[Dataset records]
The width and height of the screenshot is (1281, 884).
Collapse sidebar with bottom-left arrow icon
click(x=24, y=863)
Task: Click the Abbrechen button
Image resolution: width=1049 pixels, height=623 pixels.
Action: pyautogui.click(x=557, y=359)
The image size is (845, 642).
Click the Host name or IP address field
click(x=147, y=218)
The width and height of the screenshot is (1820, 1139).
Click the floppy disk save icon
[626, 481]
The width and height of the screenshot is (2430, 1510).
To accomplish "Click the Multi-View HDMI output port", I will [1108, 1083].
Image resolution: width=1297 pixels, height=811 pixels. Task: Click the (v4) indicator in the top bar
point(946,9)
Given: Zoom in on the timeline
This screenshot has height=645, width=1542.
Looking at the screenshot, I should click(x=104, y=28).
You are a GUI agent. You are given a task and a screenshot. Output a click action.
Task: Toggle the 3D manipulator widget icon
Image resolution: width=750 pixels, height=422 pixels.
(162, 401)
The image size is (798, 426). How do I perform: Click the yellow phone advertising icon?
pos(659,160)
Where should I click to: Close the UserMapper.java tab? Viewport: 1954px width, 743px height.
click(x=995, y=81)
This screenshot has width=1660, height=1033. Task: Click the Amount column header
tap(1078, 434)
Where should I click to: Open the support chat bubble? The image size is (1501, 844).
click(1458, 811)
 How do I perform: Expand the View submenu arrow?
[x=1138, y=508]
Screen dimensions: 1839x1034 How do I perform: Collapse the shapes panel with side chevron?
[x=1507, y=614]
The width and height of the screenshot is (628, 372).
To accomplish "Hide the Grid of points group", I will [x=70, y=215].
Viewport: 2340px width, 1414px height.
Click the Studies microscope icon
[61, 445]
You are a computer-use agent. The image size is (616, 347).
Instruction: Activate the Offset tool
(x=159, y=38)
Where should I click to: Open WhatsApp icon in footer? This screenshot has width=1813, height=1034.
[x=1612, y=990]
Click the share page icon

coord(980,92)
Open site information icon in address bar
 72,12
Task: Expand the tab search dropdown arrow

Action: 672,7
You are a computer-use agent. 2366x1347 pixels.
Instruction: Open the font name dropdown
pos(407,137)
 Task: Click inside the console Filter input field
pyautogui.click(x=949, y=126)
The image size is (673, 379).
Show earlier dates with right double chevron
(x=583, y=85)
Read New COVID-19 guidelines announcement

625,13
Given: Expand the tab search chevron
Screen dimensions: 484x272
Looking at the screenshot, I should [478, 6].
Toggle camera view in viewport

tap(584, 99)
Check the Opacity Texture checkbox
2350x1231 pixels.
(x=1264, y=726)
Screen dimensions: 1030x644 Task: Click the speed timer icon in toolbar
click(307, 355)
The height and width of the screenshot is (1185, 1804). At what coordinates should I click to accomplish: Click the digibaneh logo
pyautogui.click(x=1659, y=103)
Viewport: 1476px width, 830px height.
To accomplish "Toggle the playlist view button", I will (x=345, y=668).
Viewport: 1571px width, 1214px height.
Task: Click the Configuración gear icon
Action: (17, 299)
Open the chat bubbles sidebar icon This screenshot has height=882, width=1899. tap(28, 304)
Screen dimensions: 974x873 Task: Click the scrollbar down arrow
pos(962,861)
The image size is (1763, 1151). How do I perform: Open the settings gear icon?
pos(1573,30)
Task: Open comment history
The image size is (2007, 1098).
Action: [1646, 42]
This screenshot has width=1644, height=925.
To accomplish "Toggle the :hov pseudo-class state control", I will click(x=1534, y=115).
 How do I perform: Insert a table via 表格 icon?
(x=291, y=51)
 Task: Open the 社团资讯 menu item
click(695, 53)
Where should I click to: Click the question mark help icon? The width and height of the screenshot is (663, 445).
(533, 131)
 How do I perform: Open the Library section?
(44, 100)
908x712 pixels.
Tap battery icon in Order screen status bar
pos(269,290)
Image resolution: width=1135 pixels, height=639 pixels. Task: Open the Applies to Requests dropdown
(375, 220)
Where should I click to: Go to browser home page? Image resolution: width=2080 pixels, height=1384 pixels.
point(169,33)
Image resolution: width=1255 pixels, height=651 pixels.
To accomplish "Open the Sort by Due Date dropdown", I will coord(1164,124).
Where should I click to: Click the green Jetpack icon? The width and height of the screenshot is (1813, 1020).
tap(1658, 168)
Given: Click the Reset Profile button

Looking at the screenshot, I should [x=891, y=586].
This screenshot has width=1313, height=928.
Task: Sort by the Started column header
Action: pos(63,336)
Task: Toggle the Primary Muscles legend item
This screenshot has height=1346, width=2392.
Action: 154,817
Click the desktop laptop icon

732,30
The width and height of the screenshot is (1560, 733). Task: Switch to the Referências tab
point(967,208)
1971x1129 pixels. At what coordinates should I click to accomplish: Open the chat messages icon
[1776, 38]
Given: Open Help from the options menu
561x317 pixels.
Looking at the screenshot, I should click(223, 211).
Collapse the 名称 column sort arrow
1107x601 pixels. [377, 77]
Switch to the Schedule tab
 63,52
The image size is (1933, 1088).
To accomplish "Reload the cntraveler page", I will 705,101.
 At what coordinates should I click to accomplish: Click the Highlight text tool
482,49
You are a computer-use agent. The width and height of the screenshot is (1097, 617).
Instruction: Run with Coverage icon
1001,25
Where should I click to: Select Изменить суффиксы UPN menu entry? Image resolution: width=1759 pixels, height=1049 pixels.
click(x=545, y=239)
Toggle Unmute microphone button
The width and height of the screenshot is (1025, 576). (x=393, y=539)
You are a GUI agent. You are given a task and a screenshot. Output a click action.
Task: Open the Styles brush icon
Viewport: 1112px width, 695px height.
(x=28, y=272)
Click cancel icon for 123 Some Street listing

> **WORK REQUEST**
Up to and including the line that holds "The width and height of the screenshot is (1820, 1139).", reproduce the records above exactly from their first line, and give nothing else.

> **ANSWER FOR THE TASK**
The width and height of the screenshot is (1281, 884).
Collapse sidebar with bottom-left arrow icon
click(x=24, y=863)
Task: Click the Abbrechen button
Image resolution: width=1049 pixels, height=623 pixels.
Action: pyautogui.click(x=557, y=359)
The image size is (845, 642).
Click the Host name or IP address field
click(x=147, y=218)
The width and height of the screenshot is (1820, 1139).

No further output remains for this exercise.